ACTIONS TO TAKE:
[1] Translate this sentence from the excerpt on the NFL's new replay rule into Spanish: "The twist in question resulted either from shoddy rule-drafting — or from a subtle but nevertheless deliberate effort to make a potentially dramatic change to the rules."
[2] In the excerpt on the NFL's new replay rule, the new provision extends last year's postseason practice to which games?
[3] Carry on the piece about the NFL's new replay rule, beginning right after its final sentence.

EXCERPT PROVIDED:
Upon Further Review Football AP

As mentioned on Tuesday (but thereafter forgotten by me), the NFL’s new replay rule has one specific facet that merits closer attention. The twist in question resulted either from shoddy rule-drafting — or from a subtle but nevertheless deliberate effort to make a potentially dramatic change to the rules.

Here’s the key portion of the provision, which expands last year’s practice for the postseason to all games: “The Replay Official and designated members of the Officiating Department at the League office may consult with the on-field officials to provide information on the correct application of playing rules, including appropriate assessment of penalty yardage, proper down, and status of the game clock.”

As written, it’s not entirely clear whether “appropriate assessment of penalty yardage, proper down, and status of the game clock” represent the only circumstances in which consultation is permitted. While that’s likely the intent, the rule as written arguably allows consultation with on-field officials “to provide information on the correct application of playing rules” generally, with the list following the term “including” being only examples of what is permitted.

On one hand, if the new procedure were intended to have broader relevance, the word “including” would have been followed by “but not limited to.” On the other hand, if the rule were intended to be restricted solely to the “appropriate assessment of penalty yardage, proper down, and status of the game clock,” it should have been written more clearly.

For example: “The Replay Official and designated members of the Officiating Department at the League office may consult with the on-field officials to provide information regarding the appropriate assessment of penalty yardage, proper down, and status of the game clock.”

Or: “The Replay Official and designated members of the Officiating Department at the League office may consult with the on-field officials to provide information on the correct application of playing rules relating to the appropriate assessment of penalty yardage, proper down, and status of the game clock.”

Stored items
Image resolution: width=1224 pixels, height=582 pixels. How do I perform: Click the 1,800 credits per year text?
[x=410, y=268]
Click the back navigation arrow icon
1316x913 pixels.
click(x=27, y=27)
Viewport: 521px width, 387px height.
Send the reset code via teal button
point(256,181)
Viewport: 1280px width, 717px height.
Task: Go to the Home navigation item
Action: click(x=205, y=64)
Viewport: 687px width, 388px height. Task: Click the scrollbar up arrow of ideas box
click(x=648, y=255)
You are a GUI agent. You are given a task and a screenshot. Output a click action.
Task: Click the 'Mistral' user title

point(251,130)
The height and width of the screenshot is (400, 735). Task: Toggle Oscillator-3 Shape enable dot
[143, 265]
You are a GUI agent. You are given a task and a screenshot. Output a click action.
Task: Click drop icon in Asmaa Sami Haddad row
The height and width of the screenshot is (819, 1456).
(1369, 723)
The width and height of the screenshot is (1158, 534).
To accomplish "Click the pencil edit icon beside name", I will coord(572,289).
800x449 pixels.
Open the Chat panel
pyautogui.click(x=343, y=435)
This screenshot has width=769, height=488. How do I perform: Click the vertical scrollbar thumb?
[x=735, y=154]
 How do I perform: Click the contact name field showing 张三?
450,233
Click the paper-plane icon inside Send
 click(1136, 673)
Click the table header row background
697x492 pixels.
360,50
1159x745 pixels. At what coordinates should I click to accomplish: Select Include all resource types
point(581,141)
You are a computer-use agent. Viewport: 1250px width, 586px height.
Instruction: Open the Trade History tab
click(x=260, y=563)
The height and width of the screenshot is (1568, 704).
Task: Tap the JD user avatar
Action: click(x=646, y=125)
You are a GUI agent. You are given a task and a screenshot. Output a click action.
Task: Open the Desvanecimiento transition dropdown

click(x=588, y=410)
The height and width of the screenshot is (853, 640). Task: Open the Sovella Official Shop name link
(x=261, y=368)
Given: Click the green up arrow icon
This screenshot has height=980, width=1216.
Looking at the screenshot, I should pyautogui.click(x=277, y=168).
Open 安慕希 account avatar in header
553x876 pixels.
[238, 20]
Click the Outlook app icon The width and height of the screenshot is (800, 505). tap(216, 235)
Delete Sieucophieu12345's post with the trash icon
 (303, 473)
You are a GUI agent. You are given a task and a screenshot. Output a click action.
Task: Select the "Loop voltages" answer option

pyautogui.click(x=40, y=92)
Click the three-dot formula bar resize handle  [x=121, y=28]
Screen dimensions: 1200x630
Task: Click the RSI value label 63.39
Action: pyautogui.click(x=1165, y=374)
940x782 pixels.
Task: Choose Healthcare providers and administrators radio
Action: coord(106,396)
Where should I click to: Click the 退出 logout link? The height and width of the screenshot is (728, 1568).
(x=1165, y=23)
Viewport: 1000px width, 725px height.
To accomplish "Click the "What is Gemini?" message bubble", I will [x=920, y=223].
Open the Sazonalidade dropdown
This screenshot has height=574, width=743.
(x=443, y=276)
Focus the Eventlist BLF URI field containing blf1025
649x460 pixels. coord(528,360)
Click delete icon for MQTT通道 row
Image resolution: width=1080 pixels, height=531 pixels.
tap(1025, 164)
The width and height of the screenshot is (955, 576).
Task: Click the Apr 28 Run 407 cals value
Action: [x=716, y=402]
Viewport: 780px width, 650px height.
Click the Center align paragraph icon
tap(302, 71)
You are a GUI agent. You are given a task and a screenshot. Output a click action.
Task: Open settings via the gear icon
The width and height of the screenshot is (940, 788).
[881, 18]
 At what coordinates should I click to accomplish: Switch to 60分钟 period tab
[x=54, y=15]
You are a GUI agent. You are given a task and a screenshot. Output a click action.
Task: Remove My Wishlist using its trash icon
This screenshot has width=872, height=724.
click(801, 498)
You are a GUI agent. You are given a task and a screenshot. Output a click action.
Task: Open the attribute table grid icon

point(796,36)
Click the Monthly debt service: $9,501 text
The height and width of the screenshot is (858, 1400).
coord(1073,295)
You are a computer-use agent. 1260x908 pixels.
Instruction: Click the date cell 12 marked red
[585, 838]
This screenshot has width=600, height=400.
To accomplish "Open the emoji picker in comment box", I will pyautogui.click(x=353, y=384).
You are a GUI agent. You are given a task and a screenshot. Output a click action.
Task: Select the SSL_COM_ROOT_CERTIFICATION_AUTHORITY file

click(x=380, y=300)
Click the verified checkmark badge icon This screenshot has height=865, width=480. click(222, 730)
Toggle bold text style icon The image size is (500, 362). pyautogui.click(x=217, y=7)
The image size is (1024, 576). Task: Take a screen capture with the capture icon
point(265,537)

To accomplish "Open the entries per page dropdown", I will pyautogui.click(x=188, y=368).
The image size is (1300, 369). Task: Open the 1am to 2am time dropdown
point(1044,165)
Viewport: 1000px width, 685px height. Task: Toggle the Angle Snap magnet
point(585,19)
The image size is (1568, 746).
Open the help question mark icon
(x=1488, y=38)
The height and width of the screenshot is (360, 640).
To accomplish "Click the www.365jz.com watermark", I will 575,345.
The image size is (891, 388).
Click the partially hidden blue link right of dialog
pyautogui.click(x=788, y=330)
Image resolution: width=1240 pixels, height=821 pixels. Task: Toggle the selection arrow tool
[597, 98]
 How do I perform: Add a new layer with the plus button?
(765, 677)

TASK-BY-TASK ANSWERS:
[1] El giro en cuestión se debió o bien a una redacción descuidada de la norma, o bien a un esfuerzo sutil pero, aun así, deliberado por introducir un cambio potencialmente drástico en las reglas.

[2] It extends the practice to all games.

[3]
Or: “The Replay Official and designated members of the Officiating Department at the League office may consult with the on-field officials to provide information on the correct application of playing rules, including appropriate assessment of penalty yardage, proper down, status of the game clock, and nothing more.”

So either someone did a subpar job of writing this fairly important sentence or someone knew exactly what he or she was doing, with the goal of allowing the league office to provide real-time assistance to on-field officials on any and all matters relating to “the correct application of playing rules.”

On one hand, I was reluctant to point this out, because I fully support the unlimited use of the communication system between the league office and the officiating crew in each and every stadium, in an effort to get every call right. On the other hand, if that power is going to be woven into the rules, it needs to be done in a way that is clear to everyone — including the 32 folks who voted on the new rule.

Again, there’s a chance the someone simply didn’t write the rule as well as it could have been written. Either way, it’s a situation the cries out for clarification at some point before the 2016 football season commences.